EXERCISE — The reply should contain all of the data below, word for word.

*** Opening of INFORMATION SHOWN ***

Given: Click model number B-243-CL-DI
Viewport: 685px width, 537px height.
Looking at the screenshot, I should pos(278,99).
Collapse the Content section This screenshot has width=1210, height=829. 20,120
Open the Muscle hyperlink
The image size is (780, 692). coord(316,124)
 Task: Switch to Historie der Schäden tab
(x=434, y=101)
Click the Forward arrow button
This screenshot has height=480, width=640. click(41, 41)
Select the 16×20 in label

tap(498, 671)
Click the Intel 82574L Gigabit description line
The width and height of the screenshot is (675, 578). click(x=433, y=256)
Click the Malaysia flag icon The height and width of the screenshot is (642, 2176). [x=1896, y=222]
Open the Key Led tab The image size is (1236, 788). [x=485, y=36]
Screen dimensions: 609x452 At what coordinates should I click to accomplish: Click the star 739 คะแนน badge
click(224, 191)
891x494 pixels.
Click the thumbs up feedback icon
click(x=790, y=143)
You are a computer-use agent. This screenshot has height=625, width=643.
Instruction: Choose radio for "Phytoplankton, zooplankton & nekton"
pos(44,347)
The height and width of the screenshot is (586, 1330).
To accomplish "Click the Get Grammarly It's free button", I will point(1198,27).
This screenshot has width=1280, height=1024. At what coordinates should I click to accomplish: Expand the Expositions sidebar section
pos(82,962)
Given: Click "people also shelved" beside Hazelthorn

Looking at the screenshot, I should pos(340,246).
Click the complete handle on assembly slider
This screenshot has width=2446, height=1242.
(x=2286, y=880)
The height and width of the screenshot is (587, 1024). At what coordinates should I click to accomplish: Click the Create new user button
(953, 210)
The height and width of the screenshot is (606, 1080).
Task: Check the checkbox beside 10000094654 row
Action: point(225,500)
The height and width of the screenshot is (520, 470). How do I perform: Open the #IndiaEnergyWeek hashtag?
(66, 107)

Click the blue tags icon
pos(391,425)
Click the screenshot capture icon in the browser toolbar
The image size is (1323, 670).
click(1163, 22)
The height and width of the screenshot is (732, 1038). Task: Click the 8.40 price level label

*** Close of INFORMATION SHOWN ***

EXPECTED OUTPUT —
Given: Click model number B-243-CL-DI
Viewport: 685px width, 537px height.
Looking at the screenshot, I should pos(278,99).
Collapse the Content section This screenshot has width=1210, height=829. 20,120
Open the Muscle hyperlink
The image size is (780, 692). coord(316,124)
 Task: Switch to Historie der Schäden tab
(x=434, y=101)
Click the Forward arrow button
This screenshot has height=480, width=640. click(41, 41)
Select the 16×20 in label

tap(498, 671)
Click the Intel 82574L Gigabit description line
The width and height of the screenshot is (675, 578). click(x=433, y=256)
Click the Malaysia flag icon The height and width of the screenshot is (642, 2176). [x=1896, y=222]
Open the Key Led tab The image size is (1236, 788). [x=485, y=36]
Screen dimensions: 609x452 At what coordinates should I click to accomplish: Click the star 739 คะแนน badge
click(224, 191)
891x494 pixels.
Click the thumbs up feedback icon
click(x=790, y=143)
You are a computer-use agent. This screenshot has height=625, width=643.
Instruction: Choose radio for "Phytoplankton, zooplankton & nekton"
pos(44,347)
The height and width of the screenshot is (586, 1330).
To accomplish "Click the Get Grammarly It's free button", I will point(1198,27).
This screenshot has width=1280, height=1024. At what coordinates should I click to accomplish: Expand the Expositions sidebar section
pos(82,962)
Given: Click "people also shelved" beside Hazelthorn

Looking at the screenshot, I should pos(340,246).
Click the complete handle on assembly slider
This screenshot has width=2446, height=1242.
(x=2286, y=880)
The height and width of the screenshot is (587, 1024). At what coordinates should I click to accomplish: Click the Create new user button
(953, 210)
The height and width of the screenshot is (606, 1080).
Task: Check the checkbox beside 10000094654 row
Action: point(225,500)
The height and width of the screenshot is (520, 470). How do I perform: Open the #IndiaEnergyWeek hashtag?
(66, 107)

Click the blue tags icon
pos(391,425)
Click the screenshot capture icon in the browser toolbar
The image size is (1323, 670).
click(1163, 22)
The height and width of the screenshot is (732, 1038). Task: Click the 8.40 price level label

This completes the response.